My staff has a tremendous influence on the success of our company. For them to manage that responsibility well, they must feel valued, understood, and respected. I regularly ask myself the following question when creating a new policy or when addressing a staff request: “How would I want to be treated by the CEO in this situation?” If a policy is a win for a staff member, it is usually also a win for the company long term.

3. Find a way to work where you are not interrupted and can allow yourself to think deeply about the challenges you are confronting.

I understand the importance of making the best decisions for the company that I can. However, doing that at a busy office with kids, parents, and staff present can be a distraction. I tried a co-working space, I tried working in coffee shops in NYC, I tried working at the office at times when I could be there alone. Eventually, I discovered that organizing my house so that I had a dedicated work area was the best solution. It has changed my concentration and my ability to not jump around from project to project. It has helped me listen to my staff and think more deeply. Ironically this has been one of the silver linings of Covid-19. I’ve had a lot of solitude in which to think, and execute.

4. Join or develop a group of other business owners so that you may share ideas and have a sounding board for your thoughts; there are many things you can’t discuss with your staff and other business owners can be extremely helpful.

Over the years I’ve been a member of a variety of business support groups including the Goldman Sach’s 10,000 Small Business Program, The Women Presidents’ Organization, Vistage, and the Columbia Community Business Program. Each program worked for a while and then it was time to move on.

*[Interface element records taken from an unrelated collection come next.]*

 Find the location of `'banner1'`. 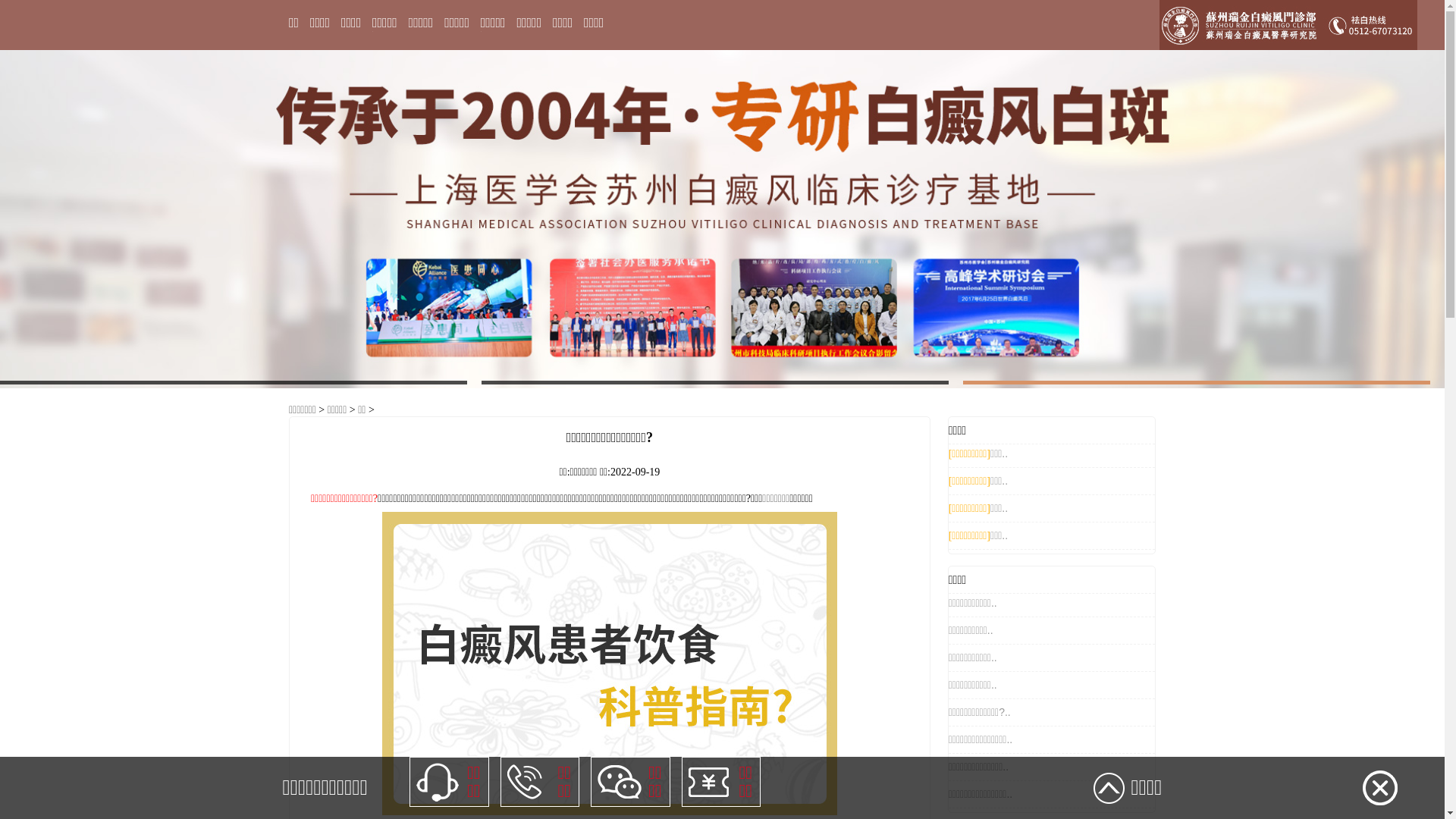

'banner1' is located at coordinates (721, 218).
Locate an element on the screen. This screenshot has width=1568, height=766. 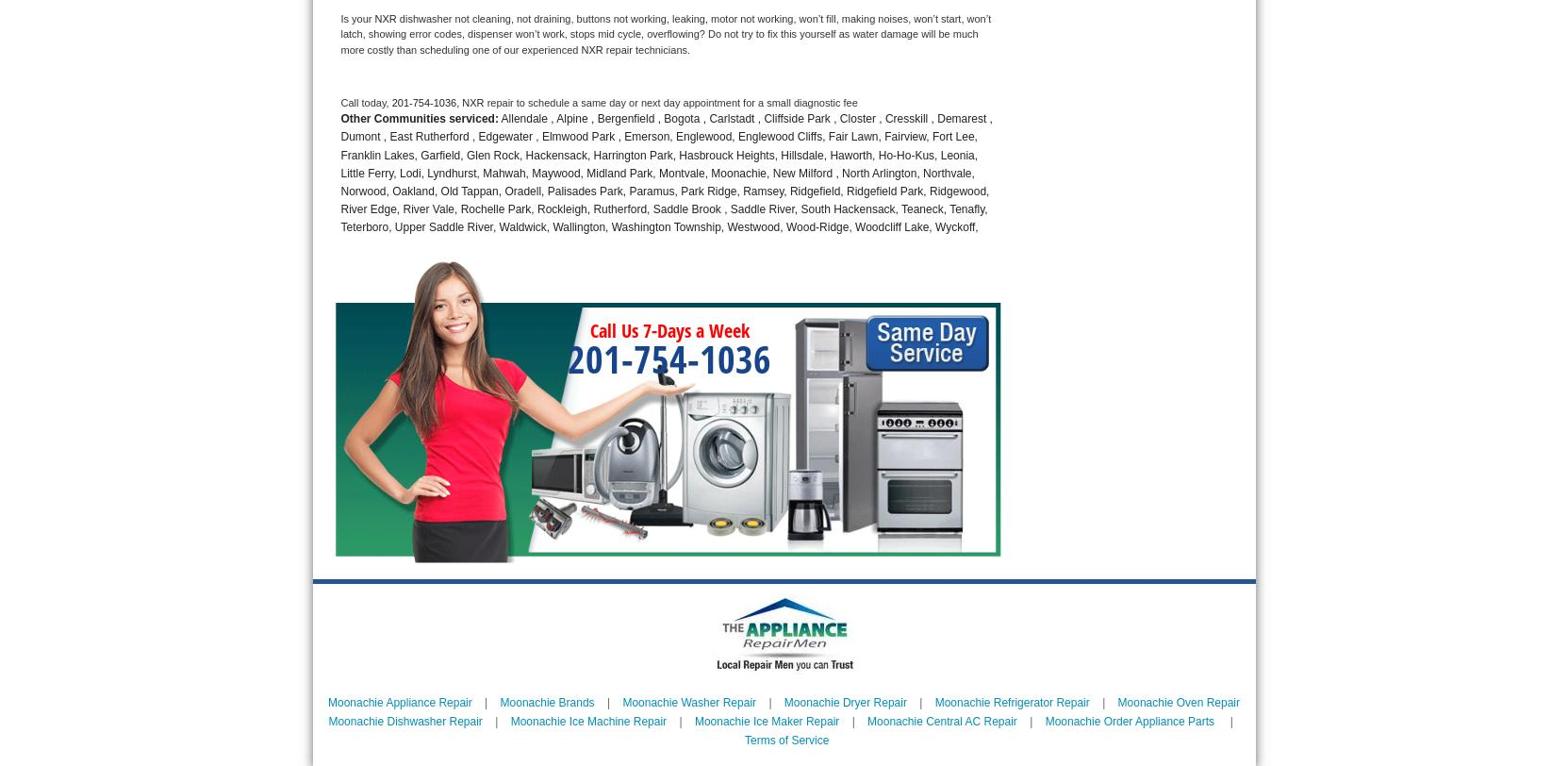
'Terms of Service' is located at coordinates (786, 740).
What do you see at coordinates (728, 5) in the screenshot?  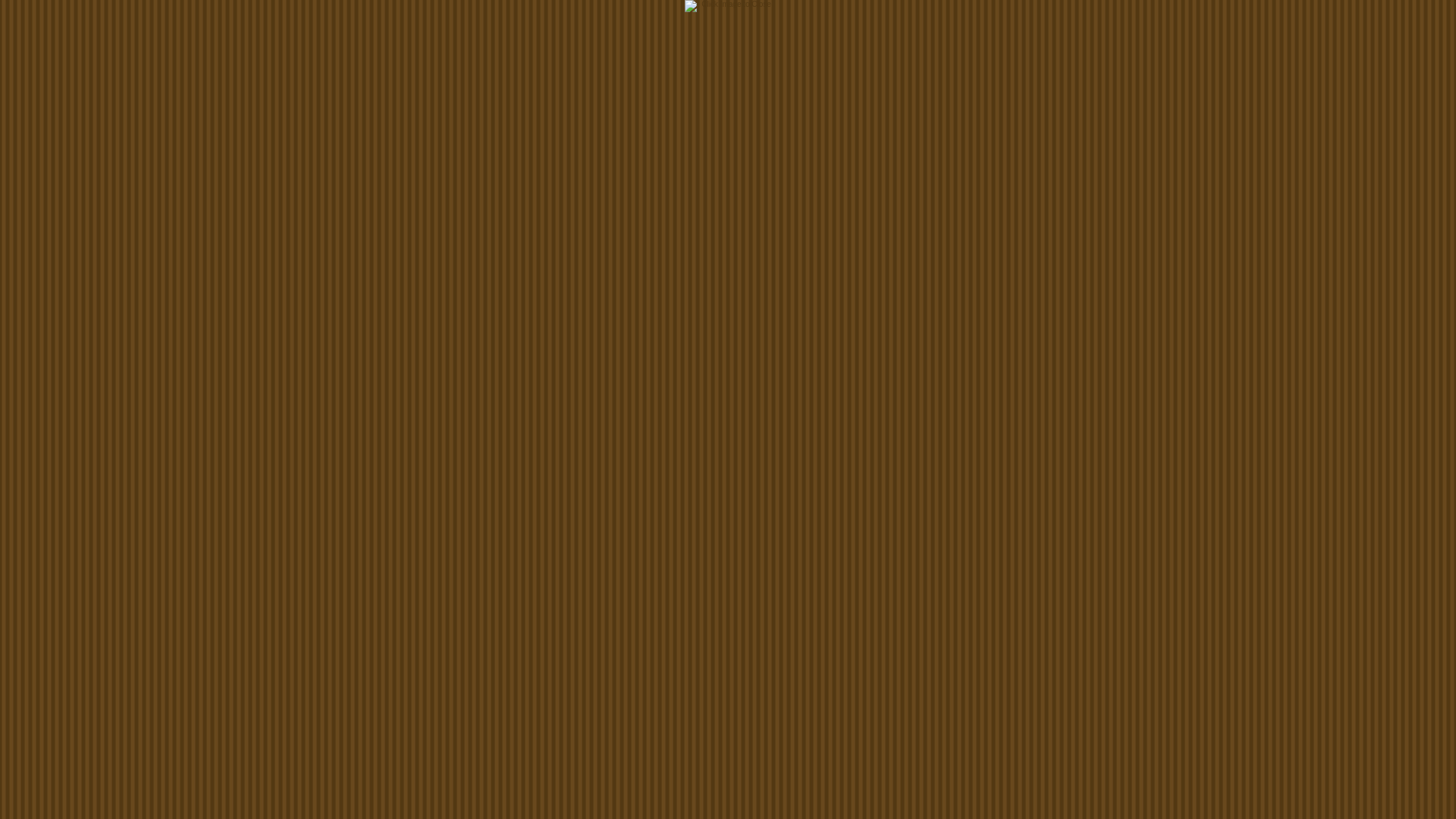 I see `' - Click Image to Close '` at bounding box center [728, 5].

Since Covid 19, I realized it was a very important time to check in and have a support group of business owners experiencing similar challenges to mine. I decided to form my own group and it has worked very well. We meet on Zoom for one hour a month, and check in weekly. This has helped me find and provide support, discover new ideas, and weather a very challenging moment.

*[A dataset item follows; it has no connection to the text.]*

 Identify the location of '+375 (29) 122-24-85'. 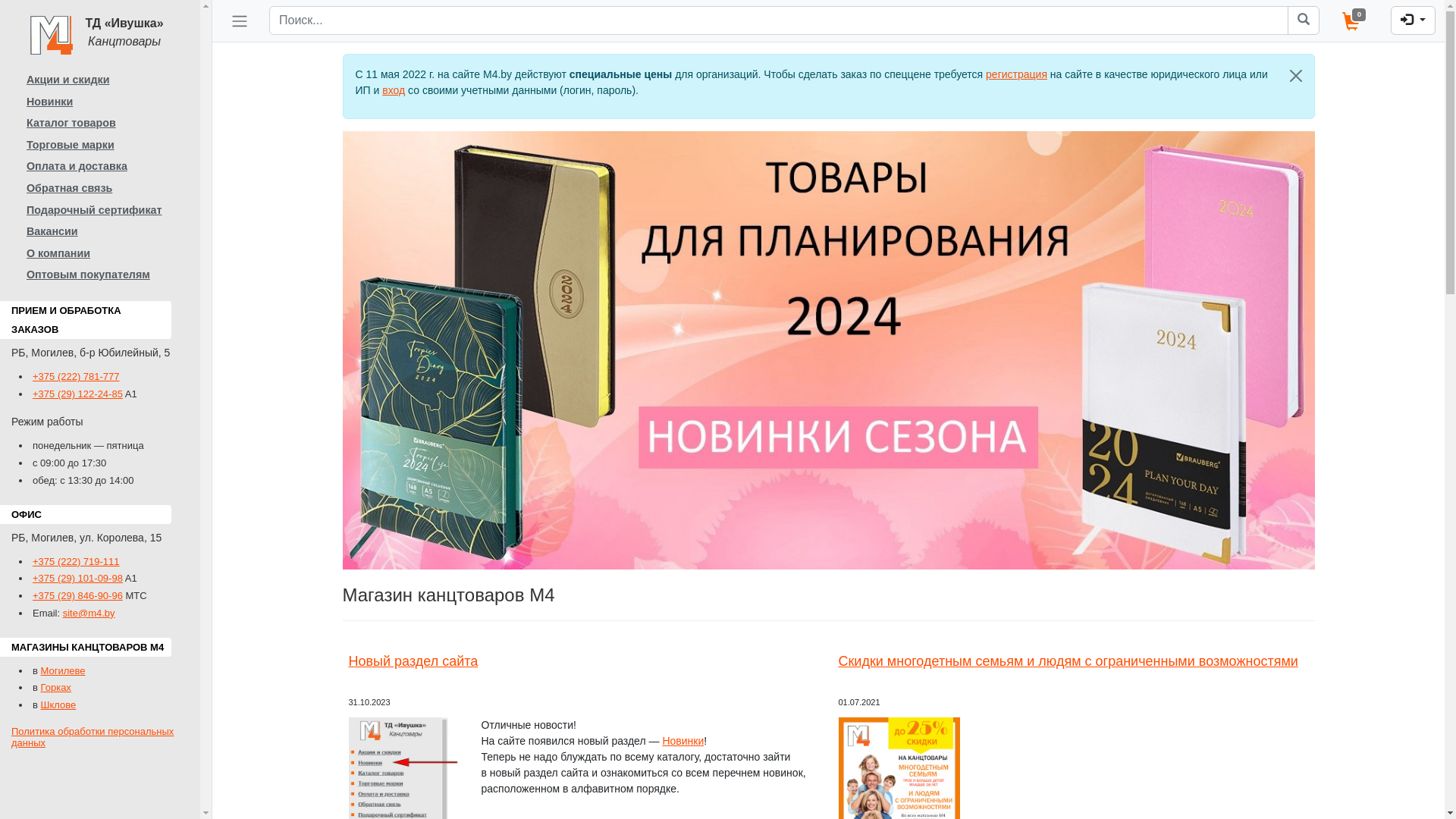
(77, 393).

5. Make sure you have ways to stay engaged, energized, and focused.

One day a few years ago my staff had to call an ambulance because I passed out in the office. If I needed a clear signal that I was working too hard, this was it! I landed in the hospital for a night. Luckily nothing was seriously wrong, but I knew this was something I couldn’t ignore. I now work fewer hours, and work hard to manage my sleep, my exercise, and my vacation time. Ironically I often get my best ideas for the company away from the office while biking or swimming. It is often more difficult to get myself to stop working than to keep working. It has taken getting outside support to help me reorganize my priorities so that I stay engaged, energized, and focused.

Wonderful. We are nearly done. Here are the final “meaty” questions of our discussion. You are a person of enormous influence. If you could inspire a movement that would bring the most amount of good to the most amount of people, what would that be? You never know what your idea can trigger. 🙂

The pandemic could wake us up to understand that there are many different ways to “do learning.” We should be more child-centered, and engage children and teachers in more relevant and exciting learning experiences. Schools are vastly unequal with underserved children often getting substandard education that reduces their subsequent earning potential. To solve major issues such as global warming and inequity across the globe, we need to re-examine schools and either reform them or change the concept of a school completely. The current school model is not meeting the needs of many children despite the enormous effort of many great educators.

We are very blessed that very prominent leaders read this column. Is there a person in the world, or in the US with whom you would love to have a private breakfast or lunch with, and why? He or she might just see this if we tag them 🙂

I am continually impressed by Michael Lewis’s podcasts and books. Meeting him would be very exciting.

Thank you so much for this. This was very inspirational, and we wish you only continued success!